Vicdanımın sesine kulak vererek yazdım.

Bu yazımda da yine böylesi kafa karıştıran bir çelişkiye dikkat çekecem.

Her okur, istediği yorumu yapma hakkına sahiptir.

EĞİLİP TOPRAĞI ÖPMEK İSTEMİŞ

Bugün bir vatandaşla karşılaştım.

Tanıdık biri

Hatta KHK kararnamesi ile işten atılmış biri yani iktidarın gözünde 'terörist eğilimli biri!'

Kendisi birkaç gün öncesinde Iran'a gitmiş..

Depremin vurduğu Iran kürt köylerinde akrabaları varmış, geçmiş olsun’a gitmiş.

O anlatıyor.

"Naif abi.... Iran dönüşünde, sınır kapısında, eğilip Türkiye topraklarını öpmek istedim" dedi.

Şaşırdım.

KHK'lı bir mağdur ve bir sürü bedel ödemiş.

Turkiye'den nefret edeceğine, neden Türkiye toprağını öpsün!!!

Şaşkınlık içinde soruyorum, "ne oldu ??. Iyi misin?"...

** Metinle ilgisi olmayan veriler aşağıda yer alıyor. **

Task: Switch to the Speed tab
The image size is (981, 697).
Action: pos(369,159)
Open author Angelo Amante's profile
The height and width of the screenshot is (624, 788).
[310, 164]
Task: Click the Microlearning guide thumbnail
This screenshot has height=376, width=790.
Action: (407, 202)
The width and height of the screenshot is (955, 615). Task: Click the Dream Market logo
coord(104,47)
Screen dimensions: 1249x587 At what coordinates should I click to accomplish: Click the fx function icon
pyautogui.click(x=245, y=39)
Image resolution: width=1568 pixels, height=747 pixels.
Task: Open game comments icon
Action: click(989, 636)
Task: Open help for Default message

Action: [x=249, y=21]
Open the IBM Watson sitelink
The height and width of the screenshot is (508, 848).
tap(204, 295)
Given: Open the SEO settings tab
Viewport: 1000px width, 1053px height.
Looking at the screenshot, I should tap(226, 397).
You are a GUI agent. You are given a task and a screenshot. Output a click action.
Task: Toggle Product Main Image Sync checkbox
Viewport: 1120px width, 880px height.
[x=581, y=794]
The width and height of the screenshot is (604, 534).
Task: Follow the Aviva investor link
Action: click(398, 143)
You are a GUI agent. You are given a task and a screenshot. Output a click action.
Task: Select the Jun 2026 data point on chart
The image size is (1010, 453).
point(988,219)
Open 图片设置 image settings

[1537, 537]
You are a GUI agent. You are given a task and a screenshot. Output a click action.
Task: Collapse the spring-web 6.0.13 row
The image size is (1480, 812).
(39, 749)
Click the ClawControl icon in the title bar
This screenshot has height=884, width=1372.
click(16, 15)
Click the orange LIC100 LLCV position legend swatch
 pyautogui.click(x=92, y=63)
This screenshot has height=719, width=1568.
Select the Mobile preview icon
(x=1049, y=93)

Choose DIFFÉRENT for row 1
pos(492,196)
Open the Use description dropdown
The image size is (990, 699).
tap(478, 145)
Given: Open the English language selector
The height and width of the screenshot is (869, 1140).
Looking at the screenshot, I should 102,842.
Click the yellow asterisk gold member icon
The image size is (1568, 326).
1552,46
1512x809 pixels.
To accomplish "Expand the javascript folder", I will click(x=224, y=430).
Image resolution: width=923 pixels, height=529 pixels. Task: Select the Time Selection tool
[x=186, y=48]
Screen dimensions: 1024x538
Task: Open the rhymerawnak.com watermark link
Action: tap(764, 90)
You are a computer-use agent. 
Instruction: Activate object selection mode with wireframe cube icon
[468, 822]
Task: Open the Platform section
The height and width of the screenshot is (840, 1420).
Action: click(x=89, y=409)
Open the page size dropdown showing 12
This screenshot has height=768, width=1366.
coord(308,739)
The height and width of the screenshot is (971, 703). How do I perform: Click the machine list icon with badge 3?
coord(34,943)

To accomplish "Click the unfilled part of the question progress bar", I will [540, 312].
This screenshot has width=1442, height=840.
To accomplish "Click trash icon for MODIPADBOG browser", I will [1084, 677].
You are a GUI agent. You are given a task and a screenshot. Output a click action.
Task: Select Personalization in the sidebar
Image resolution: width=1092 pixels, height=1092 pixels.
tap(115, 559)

Ikinci sorum, "Türkiye toprağını öpme hissi nasıl oluştu?"

Cevapliyor.

"10 gün kaldım Iran'da... depremin olduğu köylere gideceğim araç yok, okullar tatil, camiye gidişler yasak, düğunler iptal, toplu etkinlikler yasak, cenaze törenleri yasak"

Tüm bunlar gayet normal değil mi ? Orada ciddi bir salgin var diye soruyorum...

Cevapliyor  "âdil olsa normal fakat bir kürt köylüsü için durum böyle değil. Kürtler hastahaneye gitmeye korkuyor "

Sebep ?

"Hastaneye giden Iran vatandaşı şahısın üç kuşak öncesi seceresi Eğer ki kürt ise iğneyi vurup öldürülme korkusu var "

Sormaya devam ediyorum.

Ciddi misin?

"Evet.. kesinlikle böyle "

Peki, gıda iaşe ihtiyaçlarını nasıl karşılıyorlar?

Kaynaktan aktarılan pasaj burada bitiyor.